> [Description of the task] Taking the line with "Screen dimensions: 1352x538" as the first, copy every line through the end of the records below exactly. Do not include pictures.

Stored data
:::::

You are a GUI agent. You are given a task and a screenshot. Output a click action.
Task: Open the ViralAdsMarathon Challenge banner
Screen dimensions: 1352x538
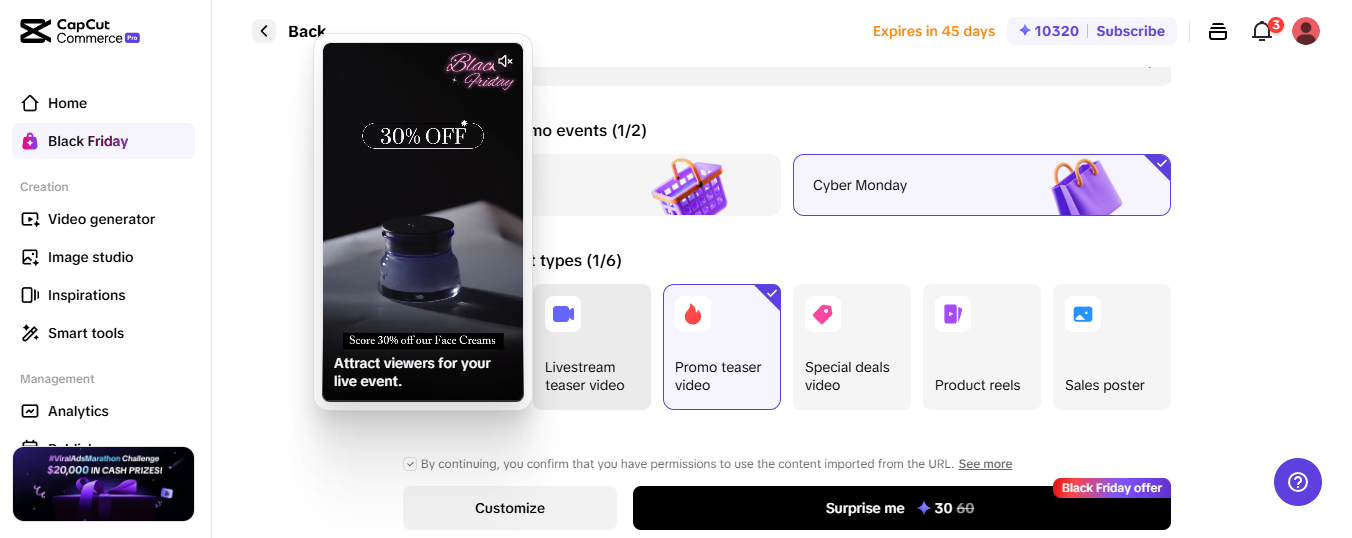click(103, 484)
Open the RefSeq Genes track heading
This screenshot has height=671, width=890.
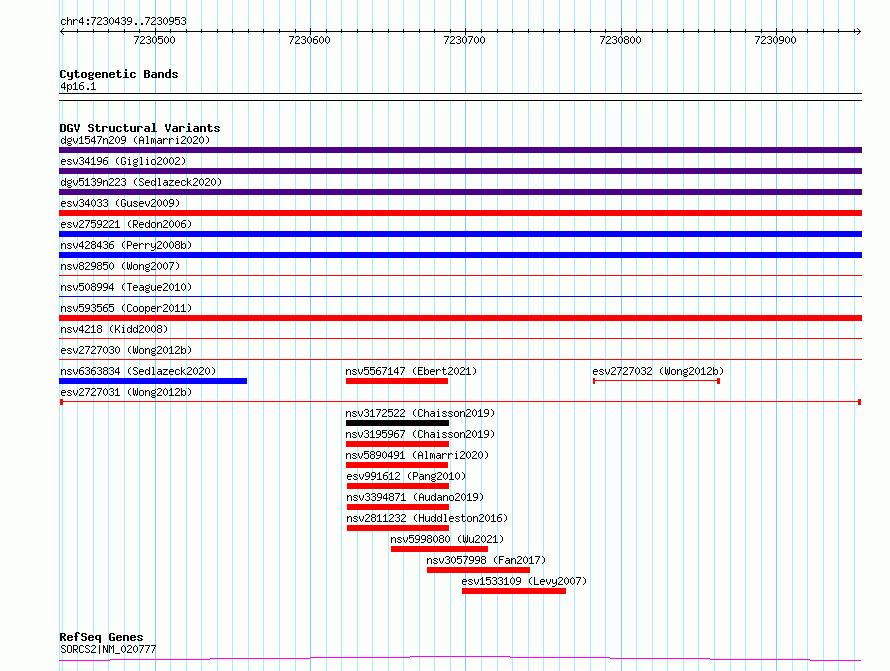pyautogui.click(x=101, y=637)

:::::

> [Output for this exercise]
Screen dimensions: 1352x538
click(103, 484)
Open the RefSeq Genes track heading
This screenshot has height=671, width=890.
pyautogui.click(x=101, y=637)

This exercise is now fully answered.